Proximity Over Recursion
The dogfood showed a clean split: coaching questions hit 60%, structural hints hit 25%. I wrote about why the coaching layer wins on familiar code. I didn't write about why the structural layer lost so badly.
Twenty-four hints. Six relevant. Eighteen about domains brain.py doesn't touch — network timeouts, git operations, file path parsing. Where did the garbage come from?
The scanner.
The 30-file problem
intent-prompt has a --scan flag that auto-discovers source files for context. The old scanner did what scanners do: recursively walk the project tree, grab every source file up to a cap, detect domains from patterns in the code. Simple. Correct. And exactly wrong.
When I ran it on brain.py with --scan, it walked my entire workspace. It found Rust files from splitr, TypeScript from StatusOwl, Go from TinyClaw. Each file contributed patterns to the domain detector. Each domain generated hints. Eighteen of the twenty-four hints came from code that has nothing to do with brain.py.
The scanner wasn't broken. It did what it was told — find source files, detect domains. The problem was what it was told to do.
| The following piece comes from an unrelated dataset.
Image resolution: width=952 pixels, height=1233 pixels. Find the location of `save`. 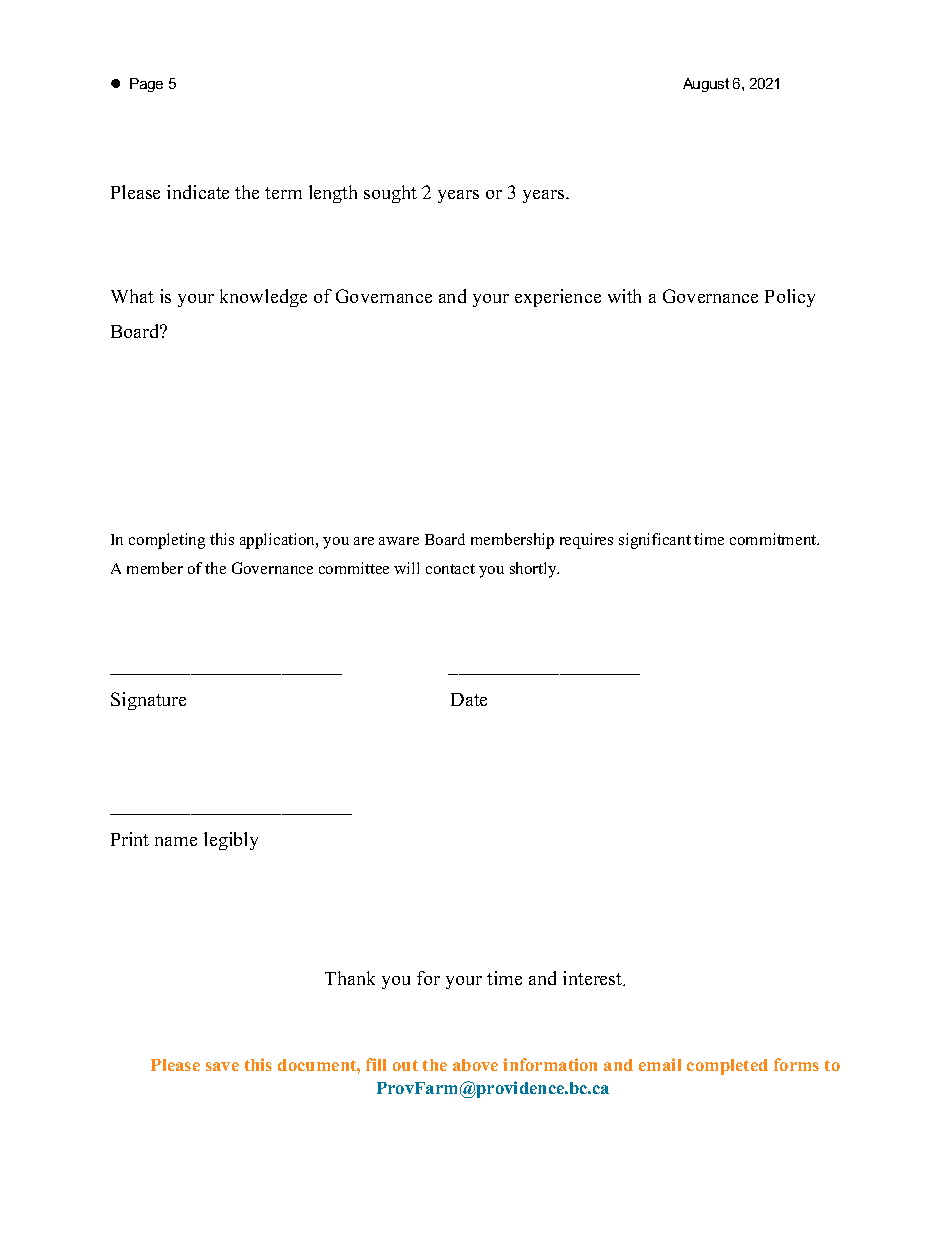

save is located at coordinates (222, 1066).
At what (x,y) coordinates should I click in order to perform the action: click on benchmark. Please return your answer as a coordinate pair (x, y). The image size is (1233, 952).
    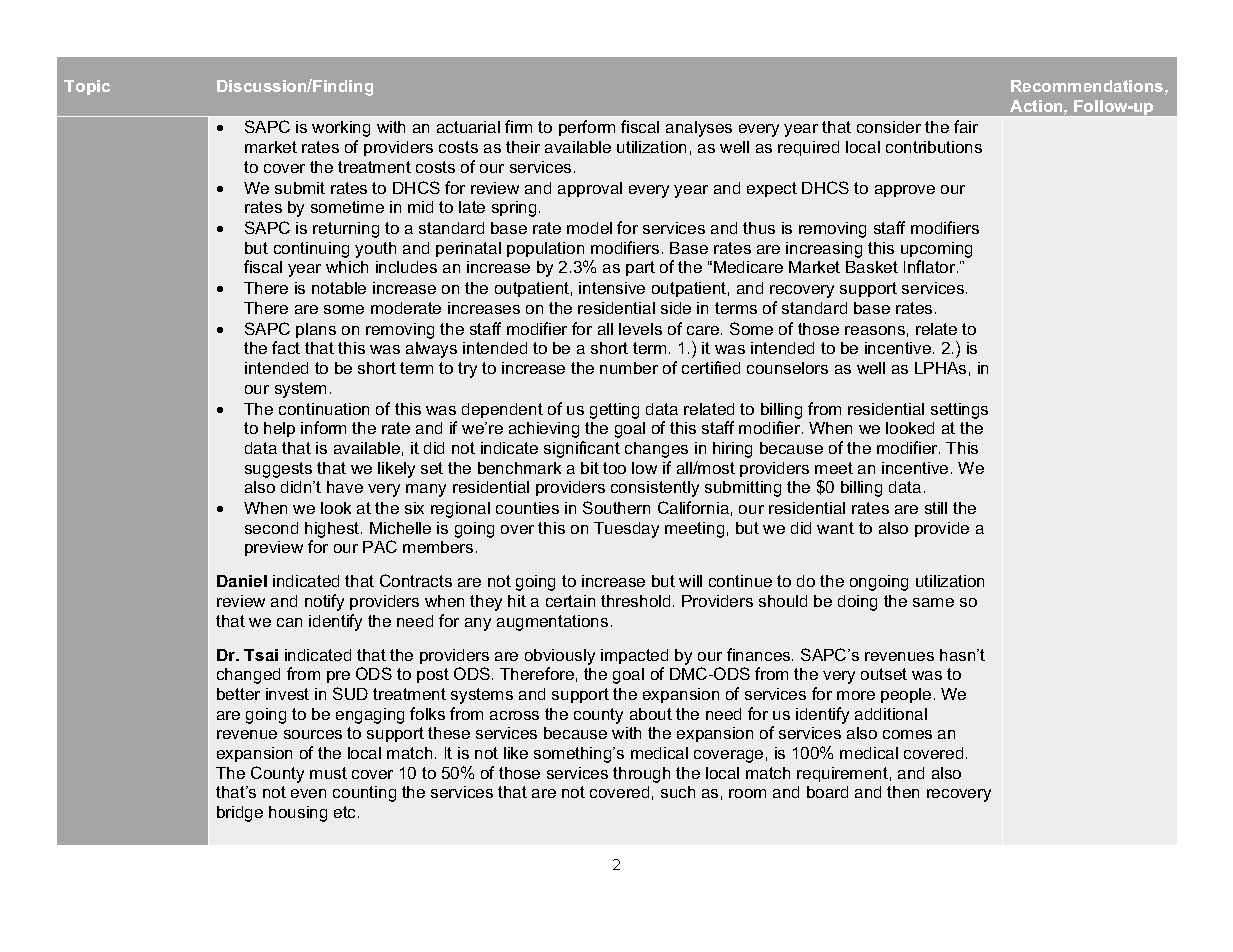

Grab everything and let the detector sort it out.
Grab everything and sort it out
That phrase should sound familiar if you've been reading this series. It's the storage model applied to file scanning. Collect comprehensively, filter later. Passive. Exhaustive. And wrong for the same reason storage is wrong for agent memory: the noise drowns the signal, and the filtering step doesn't have the context to know what matters.
The domain detector can identify that a file contains network code. It can't know that the task you're about to build doesn't involve the network. That information lives in the relationship between the task and the codebase — which files are near the ones you pointed at, which modules interact at the boundaries you're about to touch. The detector sees patterns. It doesn't see proximity.
The fix
Three functions. Forty lines total.
proximity_dirs() takes the explicit files the user provided and returns their parent directories. Not the project root. Not the workspace. Just the directories where the targets live.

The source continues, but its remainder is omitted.